The ruble’s crisis last year underscored the vulnerability of the world’s biggest energy exporter to slumping oil, which together with gas accounts for about half of budget revenue. The latest forecasts reflect Russia’s move to loosen its reins over the currency and allow consumer demand to absorb the shock of last year’s collapse.
“During the first half of 2015, the economy has already adjusted to some extent to a weaker oil-price environment,” Oleg Kouzmin, a former central bank adviser who’s now an economist at Renaissance Capital in Moscow, said by e-mail. “So the continued contraction in oil should not hurt it as much as a direct drop from $100 to $40.”
If oil drops to $40, the authorities will limit their response to an emergency interest-rate increase, avoiding harsher measures such as capital controls and the state takeover of banks, a majority of economists said.
Urals, Russia’s chief export blend, averaged almost $59 a barrel June 15-July 14, compared with $62.17 a month before, according to the Finance Ministry. The price may fall below $50 in the next six months, Deputy Finance Minister Maxim Oreshkin told the state-owned Tass news service.
“Russia’s dependence on oil revenue leaves the economy’s income vulnerable to international price shocks,” said Wolf-Fabian Hungerland, an economist at Berenberg Bank in Hamburg, Germany. “The West’s thaw with Iran was such a shock. Add to this Russia’s current recession and the engagement in eastern Ukraine, adding further uncertainty.”

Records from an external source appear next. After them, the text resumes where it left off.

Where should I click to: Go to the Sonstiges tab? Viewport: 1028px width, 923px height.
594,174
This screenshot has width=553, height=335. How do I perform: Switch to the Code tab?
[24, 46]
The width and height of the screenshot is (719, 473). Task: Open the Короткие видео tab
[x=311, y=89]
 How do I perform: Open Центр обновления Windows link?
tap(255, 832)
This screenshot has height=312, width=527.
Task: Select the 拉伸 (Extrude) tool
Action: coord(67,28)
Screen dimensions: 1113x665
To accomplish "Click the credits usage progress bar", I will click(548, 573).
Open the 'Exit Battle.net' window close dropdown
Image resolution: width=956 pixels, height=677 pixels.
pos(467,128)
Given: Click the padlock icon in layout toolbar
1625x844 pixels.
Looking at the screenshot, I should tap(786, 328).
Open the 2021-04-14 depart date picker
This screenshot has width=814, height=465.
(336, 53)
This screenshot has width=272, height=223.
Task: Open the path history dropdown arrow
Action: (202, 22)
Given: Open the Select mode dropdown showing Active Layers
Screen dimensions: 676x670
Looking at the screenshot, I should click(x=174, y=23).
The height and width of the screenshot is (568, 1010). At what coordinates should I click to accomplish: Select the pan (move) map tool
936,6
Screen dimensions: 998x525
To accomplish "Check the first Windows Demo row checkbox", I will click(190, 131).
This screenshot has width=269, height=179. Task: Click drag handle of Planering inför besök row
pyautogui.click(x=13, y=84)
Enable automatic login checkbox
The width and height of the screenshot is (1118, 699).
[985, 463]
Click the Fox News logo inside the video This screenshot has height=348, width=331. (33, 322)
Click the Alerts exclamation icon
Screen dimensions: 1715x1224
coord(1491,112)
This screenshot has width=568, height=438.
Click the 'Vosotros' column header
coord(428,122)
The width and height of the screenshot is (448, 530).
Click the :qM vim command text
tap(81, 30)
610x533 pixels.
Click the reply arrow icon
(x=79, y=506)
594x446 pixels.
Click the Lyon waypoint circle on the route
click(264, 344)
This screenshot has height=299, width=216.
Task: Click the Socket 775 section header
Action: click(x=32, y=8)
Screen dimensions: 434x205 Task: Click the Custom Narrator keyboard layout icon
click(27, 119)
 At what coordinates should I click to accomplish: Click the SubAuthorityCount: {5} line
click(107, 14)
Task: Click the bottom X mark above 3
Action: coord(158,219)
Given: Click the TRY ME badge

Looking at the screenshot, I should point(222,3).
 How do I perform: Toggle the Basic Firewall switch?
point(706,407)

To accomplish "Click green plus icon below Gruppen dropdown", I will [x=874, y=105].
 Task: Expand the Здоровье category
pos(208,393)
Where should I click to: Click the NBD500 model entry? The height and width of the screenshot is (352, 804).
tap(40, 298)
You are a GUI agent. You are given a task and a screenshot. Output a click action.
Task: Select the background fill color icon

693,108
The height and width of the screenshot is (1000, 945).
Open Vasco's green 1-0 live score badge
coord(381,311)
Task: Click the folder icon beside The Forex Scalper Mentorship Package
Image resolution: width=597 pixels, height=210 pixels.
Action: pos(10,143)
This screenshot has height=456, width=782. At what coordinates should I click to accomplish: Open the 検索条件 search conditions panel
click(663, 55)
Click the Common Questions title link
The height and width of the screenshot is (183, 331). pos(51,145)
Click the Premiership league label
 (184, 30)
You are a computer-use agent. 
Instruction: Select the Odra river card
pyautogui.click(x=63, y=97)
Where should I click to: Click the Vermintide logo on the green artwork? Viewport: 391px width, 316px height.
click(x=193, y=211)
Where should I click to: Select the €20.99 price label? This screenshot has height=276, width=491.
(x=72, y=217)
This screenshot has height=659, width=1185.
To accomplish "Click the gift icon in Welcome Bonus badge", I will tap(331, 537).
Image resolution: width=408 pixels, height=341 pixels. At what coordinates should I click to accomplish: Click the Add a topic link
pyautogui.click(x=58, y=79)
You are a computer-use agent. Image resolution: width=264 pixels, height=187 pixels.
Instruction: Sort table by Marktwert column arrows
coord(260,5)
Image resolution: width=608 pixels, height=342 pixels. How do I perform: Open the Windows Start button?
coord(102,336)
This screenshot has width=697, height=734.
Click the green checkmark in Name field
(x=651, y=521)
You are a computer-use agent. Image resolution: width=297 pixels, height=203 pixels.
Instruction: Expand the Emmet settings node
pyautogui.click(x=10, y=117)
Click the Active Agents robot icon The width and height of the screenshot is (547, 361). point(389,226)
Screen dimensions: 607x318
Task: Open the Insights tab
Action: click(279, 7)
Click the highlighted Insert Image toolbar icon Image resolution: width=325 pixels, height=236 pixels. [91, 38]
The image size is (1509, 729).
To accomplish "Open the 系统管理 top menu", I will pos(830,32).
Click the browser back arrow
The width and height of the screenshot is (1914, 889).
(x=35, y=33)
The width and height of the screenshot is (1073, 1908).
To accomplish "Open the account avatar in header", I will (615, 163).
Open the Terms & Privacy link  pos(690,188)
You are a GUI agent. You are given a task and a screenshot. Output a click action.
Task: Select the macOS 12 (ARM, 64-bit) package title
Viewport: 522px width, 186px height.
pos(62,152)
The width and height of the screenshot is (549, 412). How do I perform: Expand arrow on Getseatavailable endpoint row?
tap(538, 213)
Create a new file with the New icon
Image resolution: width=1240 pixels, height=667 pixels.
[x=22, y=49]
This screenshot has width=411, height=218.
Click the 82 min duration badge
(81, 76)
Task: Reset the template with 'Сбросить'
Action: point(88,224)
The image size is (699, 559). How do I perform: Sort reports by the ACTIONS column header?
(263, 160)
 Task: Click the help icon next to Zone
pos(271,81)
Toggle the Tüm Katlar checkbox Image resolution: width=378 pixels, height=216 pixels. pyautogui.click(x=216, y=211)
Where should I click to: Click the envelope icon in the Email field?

The ruble’s three-month implied volatility, a measure of exchange-rate swings, is at 19 percent, the highest globally, according to data compiled by Bloomberg. The currency opened 0.6 percent lower against the dollar at 60.1190 in Moscow.
The ruble will weaken to 65 against the dollar by year-end if oil drops to $40 per barrel, according to the survey. Such a move would also prompt the central bank to spend 15 percent of its reserves on currency interventions, it showed.
“A free-floating currency regime is bringing relief in the current economic recession, helping the budget and supporting low unemployment,” said Vladimir Miklashevsky, a strategist at Danske Bank A/S in Helsinki. “We exclude any possibility of introducing capital controls if the ruble stays under 100 against the dollar.”
The Bank of Russia won praise from investors for avoiding capital controls at the height of last year’s crisis. It opted for an emergency increase to 17 percent in its benchmark interest rate in December and spent about a fifth of its reserves to prop up the ruble.
“A temporary drop in oil to $40 per barrel would obviously hike short-term volatility,” said Daria Isakova, an economist at Otkritie Capital in Moscow. “But once the oil price returns to the 55-60 level, the ruble will also stabilize near its true fundamental value.”